[Dataset records]
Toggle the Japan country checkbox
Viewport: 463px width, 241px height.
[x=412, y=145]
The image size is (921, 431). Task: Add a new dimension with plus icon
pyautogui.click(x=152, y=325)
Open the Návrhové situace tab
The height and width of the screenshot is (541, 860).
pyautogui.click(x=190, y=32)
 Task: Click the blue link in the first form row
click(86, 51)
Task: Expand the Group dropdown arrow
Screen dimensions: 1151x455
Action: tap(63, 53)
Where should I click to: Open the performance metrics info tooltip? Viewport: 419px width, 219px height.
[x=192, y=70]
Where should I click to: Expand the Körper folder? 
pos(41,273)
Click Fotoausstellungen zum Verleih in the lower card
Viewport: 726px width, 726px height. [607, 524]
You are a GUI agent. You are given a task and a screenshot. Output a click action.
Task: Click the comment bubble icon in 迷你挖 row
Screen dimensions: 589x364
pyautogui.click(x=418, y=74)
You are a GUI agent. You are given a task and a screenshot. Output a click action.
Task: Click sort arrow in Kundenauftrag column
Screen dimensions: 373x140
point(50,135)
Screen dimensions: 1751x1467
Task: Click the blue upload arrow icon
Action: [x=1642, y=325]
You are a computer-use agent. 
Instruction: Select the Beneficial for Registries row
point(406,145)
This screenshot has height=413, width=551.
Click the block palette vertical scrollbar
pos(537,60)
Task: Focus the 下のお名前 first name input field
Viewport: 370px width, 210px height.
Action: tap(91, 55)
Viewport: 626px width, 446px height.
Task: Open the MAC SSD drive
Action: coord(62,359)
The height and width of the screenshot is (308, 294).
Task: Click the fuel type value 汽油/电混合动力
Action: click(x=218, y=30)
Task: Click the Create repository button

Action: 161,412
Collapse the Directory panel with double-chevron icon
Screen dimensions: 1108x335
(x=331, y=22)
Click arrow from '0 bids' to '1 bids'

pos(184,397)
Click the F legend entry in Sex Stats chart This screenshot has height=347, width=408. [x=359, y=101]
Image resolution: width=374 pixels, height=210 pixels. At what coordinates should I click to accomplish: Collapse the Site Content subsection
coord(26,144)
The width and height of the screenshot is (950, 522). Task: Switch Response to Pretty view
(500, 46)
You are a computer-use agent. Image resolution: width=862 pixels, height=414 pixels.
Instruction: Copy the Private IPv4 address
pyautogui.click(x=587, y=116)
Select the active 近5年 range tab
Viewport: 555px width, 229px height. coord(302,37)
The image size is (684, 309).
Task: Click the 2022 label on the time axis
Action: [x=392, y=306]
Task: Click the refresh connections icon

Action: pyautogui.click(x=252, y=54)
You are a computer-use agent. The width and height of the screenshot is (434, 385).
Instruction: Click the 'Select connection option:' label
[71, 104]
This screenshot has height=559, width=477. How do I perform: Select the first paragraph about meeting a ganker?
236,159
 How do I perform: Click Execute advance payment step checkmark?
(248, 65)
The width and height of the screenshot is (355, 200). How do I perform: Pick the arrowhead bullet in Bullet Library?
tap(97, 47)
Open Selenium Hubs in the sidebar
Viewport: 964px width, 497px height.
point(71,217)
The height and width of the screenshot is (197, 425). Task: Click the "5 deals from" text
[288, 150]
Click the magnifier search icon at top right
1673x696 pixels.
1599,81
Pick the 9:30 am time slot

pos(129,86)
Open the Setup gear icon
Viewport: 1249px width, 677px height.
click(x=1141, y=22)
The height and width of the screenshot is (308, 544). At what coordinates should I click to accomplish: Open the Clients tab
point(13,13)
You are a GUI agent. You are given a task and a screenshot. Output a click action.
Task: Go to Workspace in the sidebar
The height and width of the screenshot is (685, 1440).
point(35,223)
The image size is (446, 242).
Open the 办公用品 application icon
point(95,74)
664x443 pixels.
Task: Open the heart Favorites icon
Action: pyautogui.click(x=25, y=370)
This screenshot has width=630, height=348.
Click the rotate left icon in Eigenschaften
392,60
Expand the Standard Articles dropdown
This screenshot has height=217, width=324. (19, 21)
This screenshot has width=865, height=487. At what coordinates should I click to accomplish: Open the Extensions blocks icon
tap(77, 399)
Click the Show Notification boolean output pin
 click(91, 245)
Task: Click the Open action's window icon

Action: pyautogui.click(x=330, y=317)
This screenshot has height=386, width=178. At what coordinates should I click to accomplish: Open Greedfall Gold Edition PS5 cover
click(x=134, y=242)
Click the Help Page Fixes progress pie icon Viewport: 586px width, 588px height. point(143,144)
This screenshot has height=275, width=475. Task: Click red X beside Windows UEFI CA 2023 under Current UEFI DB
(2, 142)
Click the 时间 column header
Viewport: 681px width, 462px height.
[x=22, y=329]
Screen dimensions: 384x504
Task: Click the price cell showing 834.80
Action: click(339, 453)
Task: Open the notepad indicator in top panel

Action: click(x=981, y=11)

● **To do**
What lines in the data hold the word "computer"? Return them.

● **Task answer**
You are a computer-use agent. 
You are a computer-use agent. Image resolution: width=862 pixels, height=414 pixels.
You are a computer-use agent. The width and height of the screenshot is (434, 385).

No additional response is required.